Omnes Sancti et Sanctæ Coreæ, orate pro nobis.

Now Blogging Afresh at Ad Orientem 西儒 - The Western Confucian

Saturday, September 20, 2003

Korean Martyrs

September 20th is date of the Universal Church's memorial for the Martyrs of Korea, Andrew Kim Taegon, Paul Chong Hasang and Companions, who perished in the waves of persecution in Korea in 1839, 1846, in 1867.
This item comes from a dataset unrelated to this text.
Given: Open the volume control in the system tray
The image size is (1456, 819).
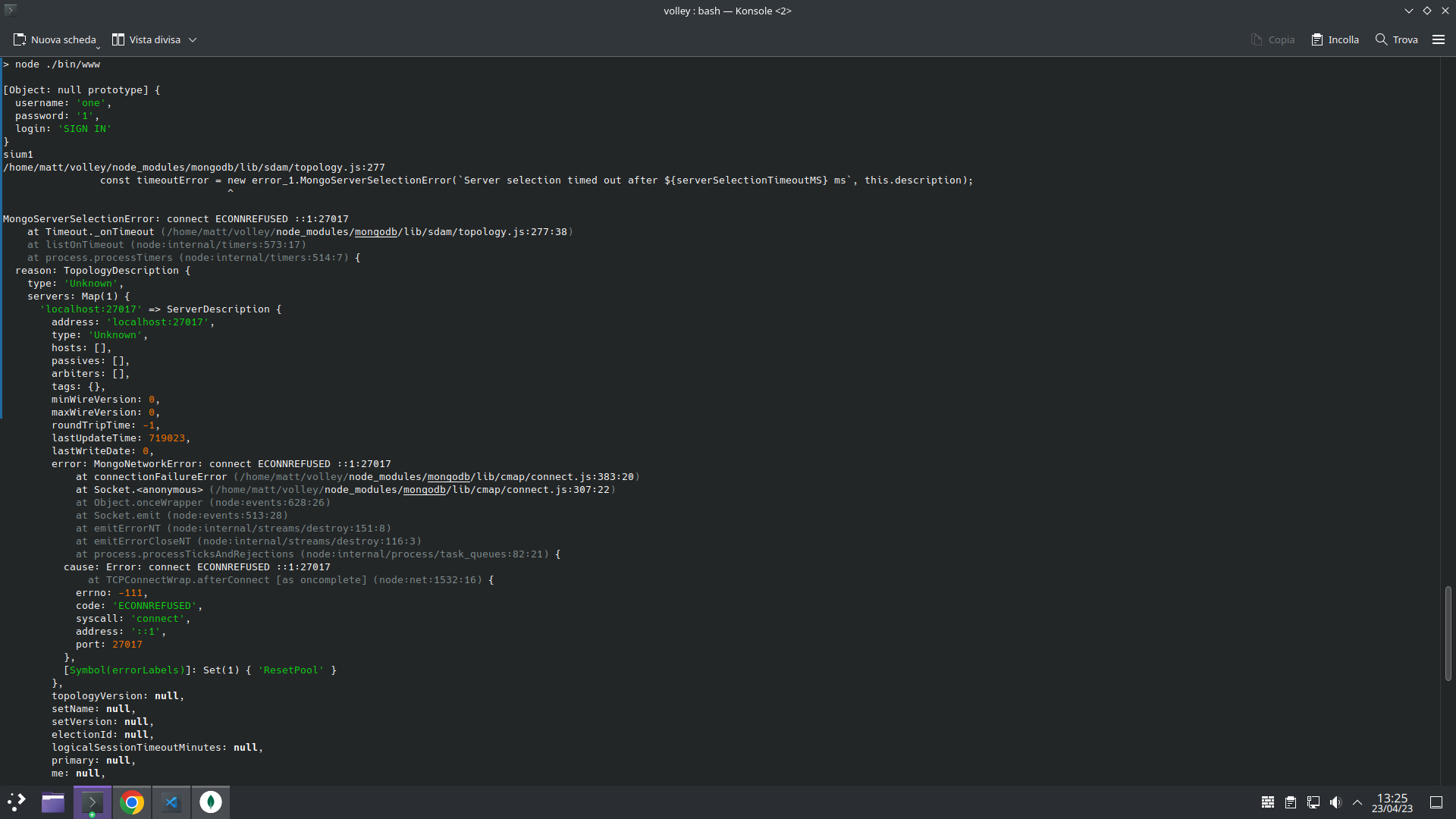Looking at the screenshot, I should [1335, 802].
There are a total of 103 Korean saints, which gives Korea one of the highest, if not the highest, number of saints per capita in the world! In addition to these declared saints, there were an estimated 10,000 Korean Catholics who chose martyrdom for the Faith rather than apostasy. As His Holiness Pope John Paul II said, speaking at the canonization on May 6, 1984:

The Korean Church is unique because it was founded entirely by lay people. This fledgling Church, so young and yet so strong in faith, withstood wave after wave of fierce persecution. Thus, in less than a century, it could boast of 10,000 martyrs. The death of these martyrs became the leaven of the Church and led to today's splendid flowering of the Church in Korea. Even today their undying spirit sustains the Christians in the Church of silence in the north of this tragically divided land.

The Holy Father was right to praise the Church in Korea, a Church very close to his heart. Years before I even thought of becoming Catholic, Korean Catholics witnessed to me by their kindness and generosity. It seemed that when ever I met a particularly kind Korean, he or she turned out to be Catholic. Korea can be a very difficult country to live in as a foreigner; we are often met with mistrust or even dislike. But I have always felt somrthing akin to comraderie from Korean Catholics. Perhaps the horrible persecutions they faced at the hands of their fellow Koreans have helped them to discard the xenophobic nationalism so prevelent here.

Although I am American, I am proud to consider myself in many ways a Korean Catholic. As I converted here in this land, the liturgical and cultural practices unique to Korean Catholicism seem natural to me. In fact, when I worshipped in America, I found American Catholicism to be foreign and exotic.

The Korean Church and her Blessed Martyrs have much to be proud of and are living proof that the Christian message is indeed universal and transcendent.